::: ESTRATTO DELLA PAGINA

È di questi giorni la notizia, riportata su molti quotidiani, degli esiti delle indagini di Legambiente sullo stato del mare italiano, che evidenzia la forte contaminazione dei tratti di costa della Campania prossimi alle foci dei corsi d’acqua. Questi dati, come tanti altri, fanno parte di un rituale che si ripete ogni anno durante il periodo estivo, quando vengono diffusi i risultati delle analisi eseguite per valutare la qualità del mare e le informazioni sulla balneabilità delle coste. Dalla loro lettura risulta di solito difficile trarre indicazioni chiare, dal momento che vengono riportate situazioni non sempre coincidenti, se non contraddittorie.
E in tal senso basta ricordare la recente positiva notizia dello scorso maggio relativa all’aumento del numero di Bandiere blu in Campania, che con 18 spiagge si pone al 3° posto in Italia dopo la Liguria e la Toscana. Peraltro, l’attendibilità di queste notizie è inevitabilmente condizionata dalla percezione che personalmente traiamo giornalmente come bagnanti e frequentatori delle nostre spiagge. Tali discrepanze, secondo noi, non sono di norma riconducibili a errori o a interpretazioni inappropriate dei dati, ma dipendono, tipicamente, dalle differenti modalità di indagine, dai tratti di costa interessati dalle rilevazioni, dalle matrici che ne sono oggetto, dai parametri monitorati.

::::::
::: ELENCO DEI RECORD

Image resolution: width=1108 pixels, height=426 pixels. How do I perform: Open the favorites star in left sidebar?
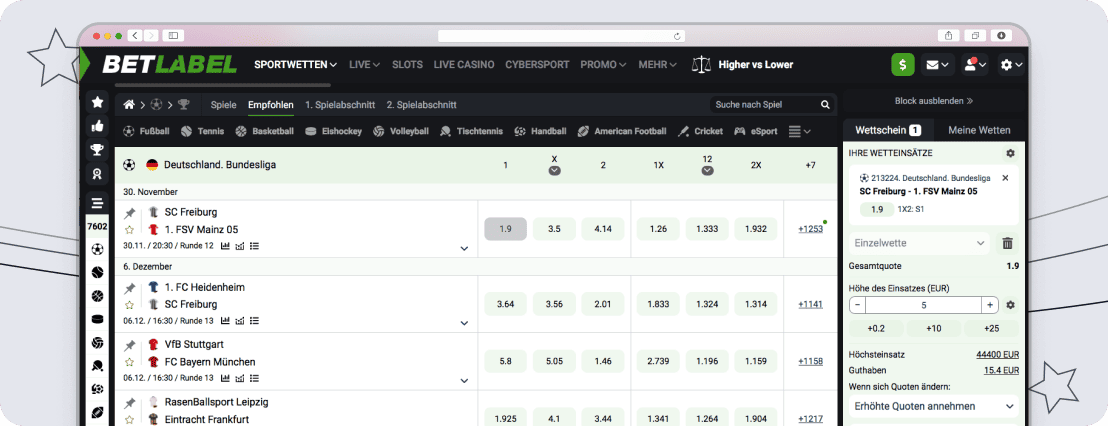click(97, 102)
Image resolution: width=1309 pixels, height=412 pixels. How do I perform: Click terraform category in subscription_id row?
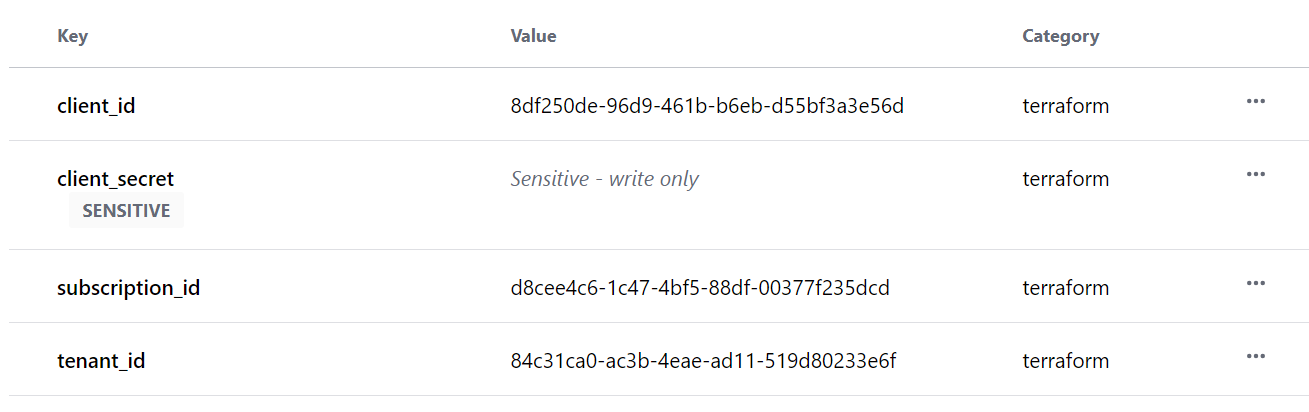1065,288
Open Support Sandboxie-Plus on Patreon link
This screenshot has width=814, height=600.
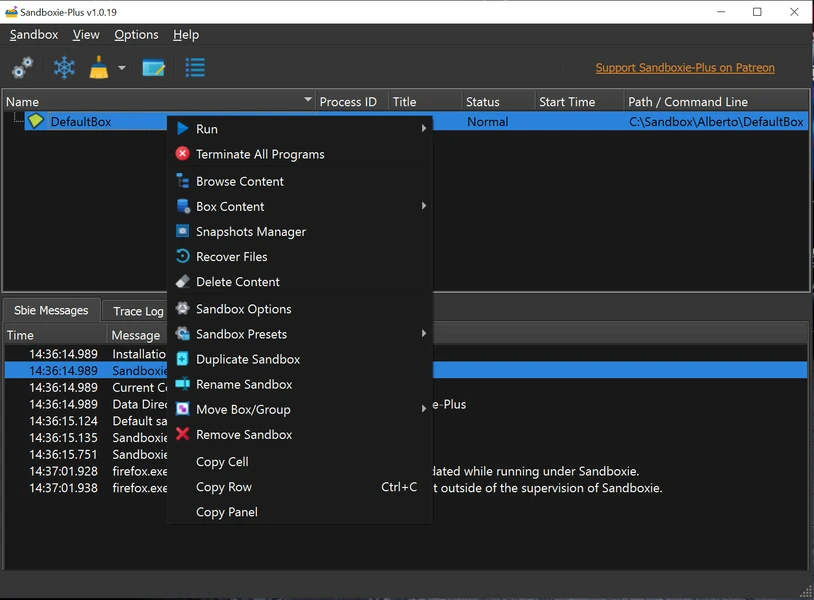[x=684, y=68]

::::::

ESERCIZI:
• 1. Riscrivi in forma di elenco il paragrafo del testo sul mare della Campania che inizia con «E in tal senso basta ricordare», mantenendo i fatti principali.
• 2. Scrivi il seguito del testo sul mare della Campania, partendo dopo la sua ultima frase.
I record provengono da un'altra fonte.

SOLUZIONI:
• 1.
- A maggio sono aumentate le Bandiere blu in Campania. Con 18 spiagge la regione è al terzo posto in Italia, dopo Liguria e Toscana.
- Quanto crediamo a queste notizie dipende anche da ciò che percepiamo ogni giorno come bagnanti e frequentatori delle spiagge.
- Secondo chi scrive, le discrepanze di solito non derivano da errori o da letture sbagliate dei dati. Dipendono invece da differenze nei metodi di indagine, nei tratti di costa esaminati, nelle matrici analizzate e nei parametri monitorati.

• 2.
In ogni caso, la disamina della totalità dei dati e delle informazioni evidenzia un risultato incontrovertibile: la cattiva depurazione dei reflui che ancora caratterizza la nostra regione e continua a essere un’emergenza irrisolta. Il sistema depurativo campano ha, infatti, urgentemente bisogno di essere adeguato e, laddove necessario, completato, attuando interventi diventati oramai improcrastinabili per rilanciare la valenza turistica delle aree più compromesse, innanzitutto il Litorale Domitio, consolidando al contempo quella delle aree più rinomate, come il Cilento, le isole e la costiera amalfitana.
Come in tanti altri campi, anche in tema di depurazione delle acque reflue la Campania si caratterizza per una serie di contraddizioni, con alcune luci ma anche molte ombre. Tra le prime, non può non essere ricordato come la nostra sia stata la prima regione italiana dotata, dalla Cassa per il Mezzogiorno, alla fine degli anni settanta, di un ponderoso piano organico, noto come PS3, per la raccolta, il trattamento e lo smaltimento dei reflui prodotti in un’ampia parte del territorio. Allo stesso tempo, va sottolineata l’importanza che hanno avuto i recenti avvii di importantissimi interventi di disinquinamento, tra i quali spicca l’inaugurazione dell’impianto di depurazione di Punta Gradelle a Vico Equense, gioiello dell’ingegneria sanitaria-ambientale, nel quale già confluiscono gran parte dei reflui prodotti dai comuni della Penisola Sorrentina.
Di contro, come detto, non mancano le ombre. Il sopracitato PS3, non è stato completato, in particolare per quanto riguarda i sistemi fognari. Sussistono poi alcune aree quasi del tutto prive di impianti di depurazione, come accade nell’isola di Ischia o in alcuni centri interni della Regione, i cui reflui sono comunque trasferiti a mare attraverso corsi d’acqua, quali, tra gli altri, il Volturno, i Regi Lagni, l’Irno, il Sarno, in prossimità delle cui foci sono state rilevate da Legambiente situazioni di forte compromissione. Tra le ombre vanno altresì inserite le condizioni in cui versano molti degli impianti di depurazione esistenti, che richiedono significativi adeguamenti, riguardanti, in primo luogo, il rinnovo delle apparecchiature elettro-meccaniche e la ristrutturazione delle opere civili.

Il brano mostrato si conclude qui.